→ **Goal 1**
In the websocket input configuration text, what syntax do the named regular expressions under regexp use?
→ **Goal 2**
Reproduce the stretch of the websocket input configuration text from "The websocket input" through "below is used.".
→ **Goal 3**
Extend the websocket input configuration text by writing what comes after its last sentence.

---------- Given passage

Configuration options

edit

The websocket input supports the following configuration options plus the Common options described later.

program

edit

The CEL program that is executed on each message received. This field should ideally be present but if not the default program given below is used.

program: |
  bytes(state.response).decode_json().as(inner_body,{
    "events": {
      "message":  inner_body.encode_json(),
    }
  })

url_program

edit

If present, this CEL program is executed before the websocket connection is established using the state object, including any stored cursor value. It must evaluate to a valid URL. The returned URL is used to make the websocket connection for processing. The program may use cursor values or other state defined values to customize the URL at runtime.

url: ws://testapi:443/v1/streamresults
state:
  initial_start_time: "2022-01-01T00:00:00Z"
url_program: |
  state.url + "?since=" + state.?cursor.since.orValue(state.initial_start_time)
program: |
  bytes(state.response).decode_json().as(inner_body,{
    "events": {
      "message":  inner_body.encode_json(),
    },
    "cursor": {
      "since": inner_body.timestamp
    }
  })

state

edit

state is an optional object that is passed to the CEL program on the first execution. It is available to the executing program as the state variable. Except for the state.cursor field, state does not persist over restarts.

state.cursor

edit

The cursor is an object available as state.cursor where arbitrary values may be stored. Cursor state is kept between input restarts and updated after each event of a request has been published. When a cursor is used the CEL program must either create a cursor state for each event that is returned by the program, or a single cursor that reflects the cursor for completion of the full set of events.

filebeat.inputs:
# Read and process simple websocket messages from a local websocket server
- type: websocket
  url: ws://localhost:443/v1/stream
  program: |
    bytes(state.response).as(body, {
      "events": [body.decode_json().with({
        "last_requested_at": has(state.cursor) && has(state.cursor.last_requested_at) ?
          state.cursor.last_requested_at
        :
          now
      })],
      "cursor": {"last_requested_at": now}
    })

regexp

edit

A set of named regular expressions that may be used during a CEL program’s execution using the regexp extension library. The syntax used for the regular expressions is RE2.

filebeat.inputs:
- type: websocket
  # Define two regular expressions, 'products' and 'solutions' for use during CEL program execution.
  regexp:
    products: '(?i)(Elasticsearch|Beats|Logstash|Kibana)'
    solutions: '(?i)(Search|Observability|Security)'

redact

edit

During debug level logging, the state object and the resulting evaluation result are included in logs. This may result in leaking of secrets. In order to prevent this, fields may be redacted or deleted from the logged state. The redact configuration allows users to configure this field redaction behaviour. For safety reasons if the redact configuration is missing a warning is logged.

In the case of no-required redaction an empty redact.fields configuration should be used to silence the logged warning.

--------------------
---------- Data excerpts

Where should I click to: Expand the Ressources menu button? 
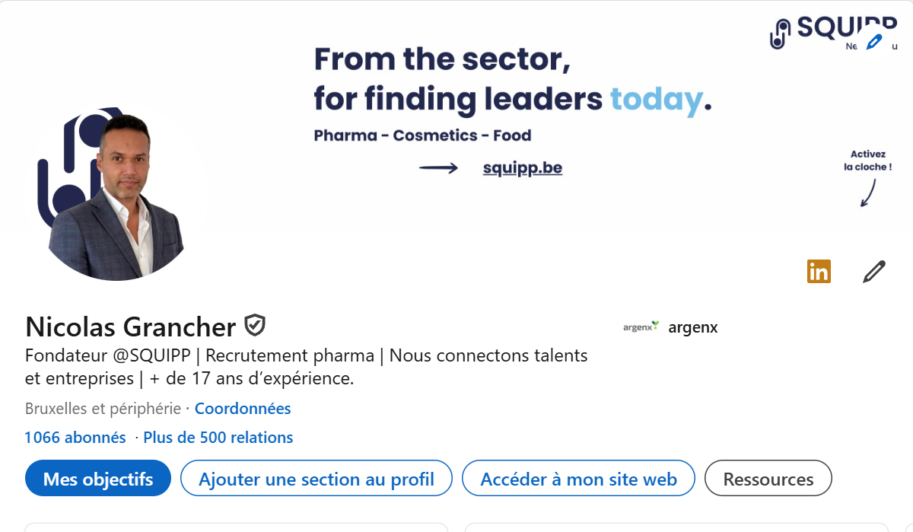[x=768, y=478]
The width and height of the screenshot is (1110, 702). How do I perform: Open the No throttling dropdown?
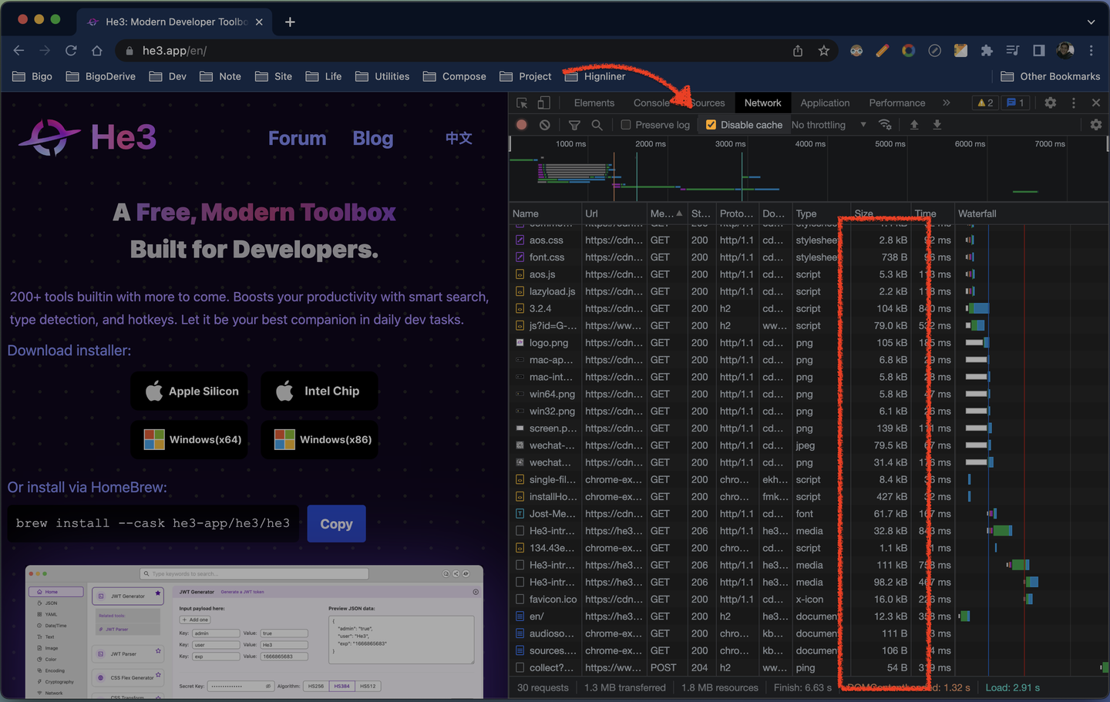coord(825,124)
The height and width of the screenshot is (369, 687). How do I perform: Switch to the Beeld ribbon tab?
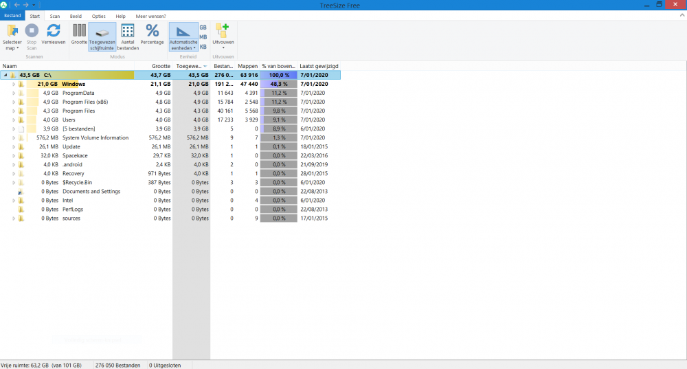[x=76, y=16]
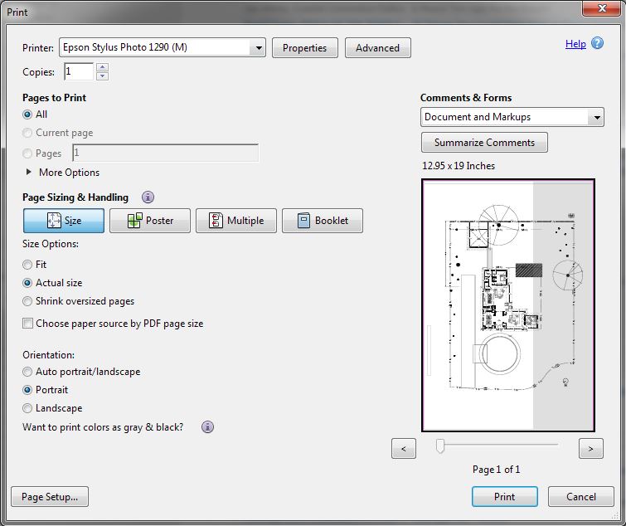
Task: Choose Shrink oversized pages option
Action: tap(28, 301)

--------------------
---------- Data excerpts

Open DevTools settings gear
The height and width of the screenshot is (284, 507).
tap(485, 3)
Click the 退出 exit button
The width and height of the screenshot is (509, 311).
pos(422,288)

--------------------
---------- Data excerpts

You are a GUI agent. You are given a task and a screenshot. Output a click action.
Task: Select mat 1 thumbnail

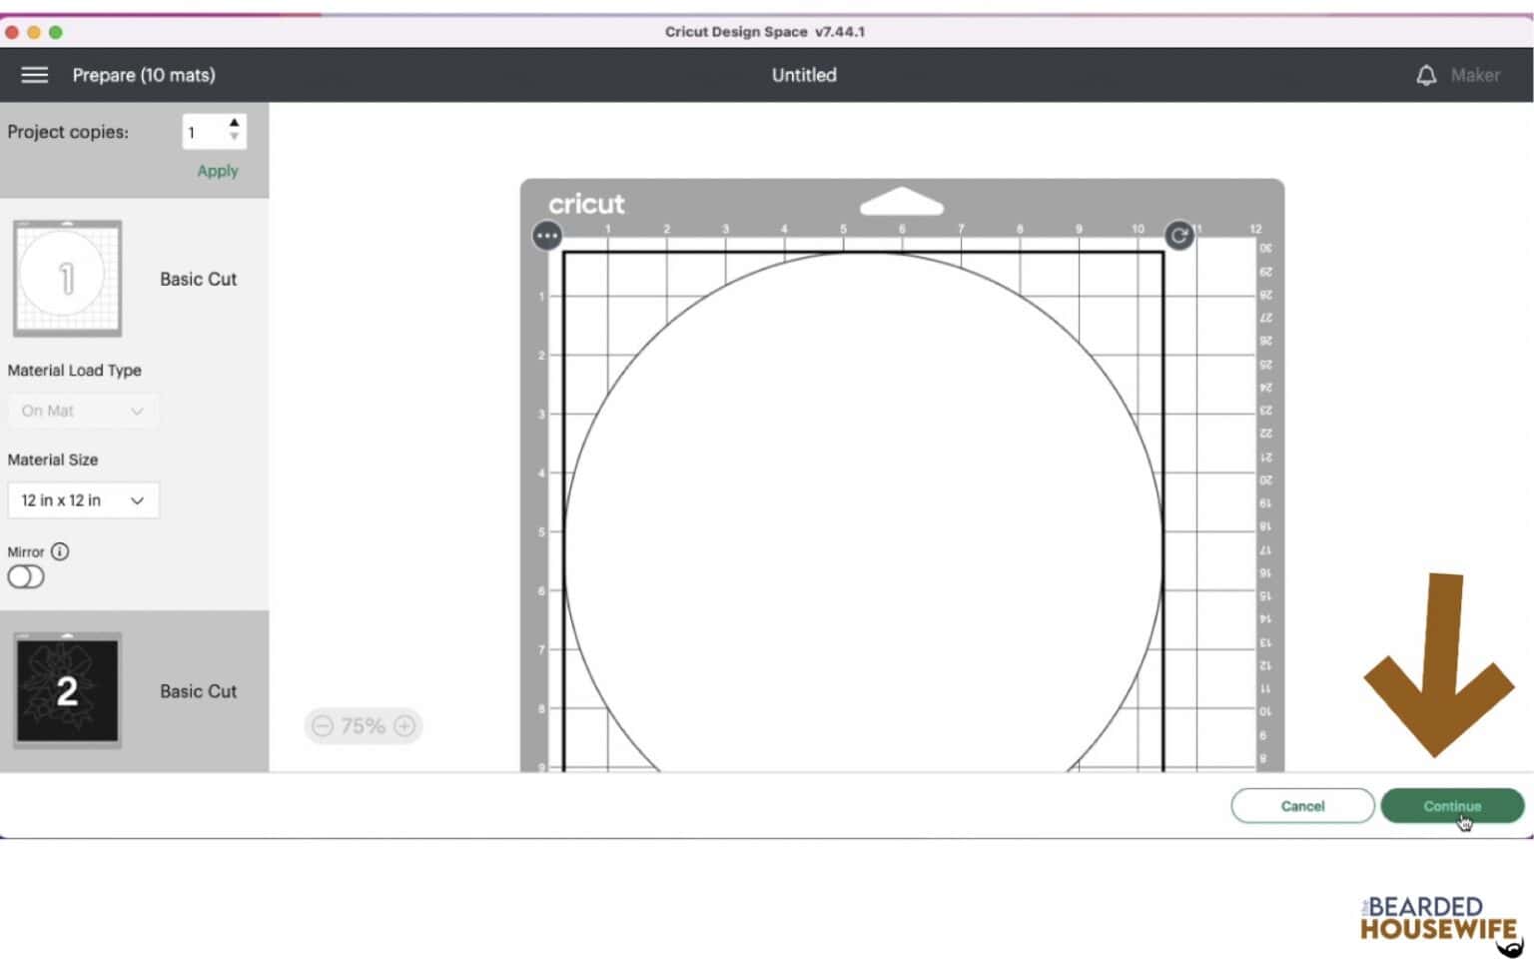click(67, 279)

--------------------

→ **Task response 1**
RE2

→ **Task response 2**
The websocket input supports the following configuration options plus the Common options described later.

program

edit

The CEL program that is executed on each message received. This field should ideally be present but if not the default program given below is used.

→ **Task response 3**
- type: websocket
  redact:
    fields: ~

As an example, if a user-constructed Basic Authentication request is used in a CEL program the password can be redacted like so

filebeat.inputs:
- type: websocket
  url: ws://localhost:443/_stream
  state:
    user: user@domain.tld
    password: P@$$W0₹D
  redact:
    fields:
      - password
    delete: true

Note that fields under the auth configuration hierarchy are not exposed to the state and so do not need to be redacted. For this reason it is preferable to use these for authentication over the request construction shown above where possible.

redact.fields

edit

This specifies fields in the state to be redacted prior to debug logging. Fields listed in this array will be either replaced with a * or deleted entirely from messages sent to debug logs.

redact.delete

edit

This specifies whether fields should be replaced with a * or deleted entirely from messages sent to debug logs. If delete is true, fields will be deleted rather than replaced.

Metrics

edit

This input exposes metrics under the HTTP monitoring endpoint. These metrics are exposed under the /inputs path. They can be used to observe the activity of the input.

Metric Description

url

URL of the input resource.

cel_eval_errors

Number of errors encountered during cel program evaluation.

errors_total

Number of errors encountered over the life cycle of the input.

batches_received_total

Number of event arrays received.

batches_published_total

Number of event arrays published.

received_bytes_total

Number of bytes received over the life cycle of the input.

events_received_total

Number of events received.

events_published_total

Number of events published.

cel_processing_time

Histogram of the elapsed successful CEL program processing times in nanoseconds.

batch_processing_time

Histogram of the elapsed successful batch processing times in nanoseconds (time of receipt to time of ACK for non-empty batches).

Developer tools

edit

A stand-alone CEL environment that implements the majority of the websocket input’s Comment Expression Language functionality is available in the Elastic Mito repository. This tool may be used to help develop CEL programs to be used by the input. Installation is available from source by running go install github.com/elastic/mito/cmd/mito@latest and requires a Go toolchain.

Common options

edit

The following configuration options are supported by all inputs.

enabled
edit

Use the enabled option to enable and disable inputs. By default, enabled is set to true.

tags
edit

A list of tags that Filebeat includes in the tags field of each published event. Tags make it easy to select specific events in Kibana or apply conditional filtering in Logstash. These tags will be appended to the list of tags specified in the general configuration.

Example:

filebeat.inputs:
- type: websocket
  . . .
  tags: ["json"]
fields
edit

Optional fields that you can specify to add additional information to the output. For example, you might add fields that you can use for filtering log data. Fields can be scalar values, arrays, dictionaries, or any nested combination of these. By default, the fields that you specify here will be grouped under a fields sub-dictionary in the output document. To store the custom fields as top-level fields, set the fields_under_root option to true. If a duplicate field is declared in the general configuration, then its value will be overwritten by the value declared here.

filebeat.inputs:
- type: websocket
  . . .
  fields:
    app_id: query_engine_12
fields_under_root
edit

If this option is set to true, the custom fields are stored as top-level fields in the output document instead of being grouped under a fields sub-dictionary. If the custom field names conflict with other field names added by Filebeat, then the custom fields overwrite the other fields.

processors
edit

A list of processors to apply to the input data.

See Processors for information about specifying processors in your config.

pipeline
edit

The ingest pipeline ID to set for the events generated by this input.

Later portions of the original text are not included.